Stored items:
────────────────────
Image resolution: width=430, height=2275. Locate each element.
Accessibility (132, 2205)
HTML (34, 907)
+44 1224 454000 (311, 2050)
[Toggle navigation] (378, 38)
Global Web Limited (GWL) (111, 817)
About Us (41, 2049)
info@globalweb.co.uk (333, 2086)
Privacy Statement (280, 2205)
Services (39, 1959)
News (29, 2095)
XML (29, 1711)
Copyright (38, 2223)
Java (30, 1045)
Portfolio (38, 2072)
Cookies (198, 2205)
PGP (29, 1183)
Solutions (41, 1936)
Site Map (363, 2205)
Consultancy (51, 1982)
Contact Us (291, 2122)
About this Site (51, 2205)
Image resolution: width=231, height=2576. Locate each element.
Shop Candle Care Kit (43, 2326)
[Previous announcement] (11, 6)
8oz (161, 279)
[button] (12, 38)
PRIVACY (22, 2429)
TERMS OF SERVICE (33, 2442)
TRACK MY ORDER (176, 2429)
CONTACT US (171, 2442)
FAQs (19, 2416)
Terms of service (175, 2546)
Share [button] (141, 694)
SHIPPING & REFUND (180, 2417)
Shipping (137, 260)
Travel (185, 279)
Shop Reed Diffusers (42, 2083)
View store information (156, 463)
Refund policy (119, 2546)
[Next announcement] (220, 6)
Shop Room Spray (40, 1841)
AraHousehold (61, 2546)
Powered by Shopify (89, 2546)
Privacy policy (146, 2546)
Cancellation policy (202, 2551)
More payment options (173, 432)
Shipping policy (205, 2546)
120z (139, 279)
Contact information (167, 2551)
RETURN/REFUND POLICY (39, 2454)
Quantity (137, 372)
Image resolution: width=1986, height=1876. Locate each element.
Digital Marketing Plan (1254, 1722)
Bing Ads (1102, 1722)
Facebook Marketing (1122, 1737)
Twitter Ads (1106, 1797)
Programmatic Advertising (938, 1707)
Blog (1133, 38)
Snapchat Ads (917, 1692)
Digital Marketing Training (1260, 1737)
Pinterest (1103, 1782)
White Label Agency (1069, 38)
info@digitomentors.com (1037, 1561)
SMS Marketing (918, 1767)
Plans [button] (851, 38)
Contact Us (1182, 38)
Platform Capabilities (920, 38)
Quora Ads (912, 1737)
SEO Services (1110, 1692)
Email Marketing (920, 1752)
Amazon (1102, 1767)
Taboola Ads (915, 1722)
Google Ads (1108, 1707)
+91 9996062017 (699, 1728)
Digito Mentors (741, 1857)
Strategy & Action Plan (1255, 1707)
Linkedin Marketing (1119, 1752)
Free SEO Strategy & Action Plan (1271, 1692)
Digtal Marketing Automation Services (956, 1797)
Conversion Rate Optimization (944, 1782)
────────────────────
What the task requires:
The answer should consist only of the lines from the one containing "Google Ads (1108, 1707)" through the last line of the data, given again exactly.

Result for this exercise:
Google Ads (1108, 1707)
+91 9996062017 (699, 1728)
Digito Mentors (741, 1857)
Strategy & Action Plan (1255, 1707)
Linkedin Marketing (1119, 1752)
Free SEO Strategy & Action Plan (1271, 1692)
Digtal Marketing Automation Services (956, 1797)
Conversion Rate Optimization (944, 1782)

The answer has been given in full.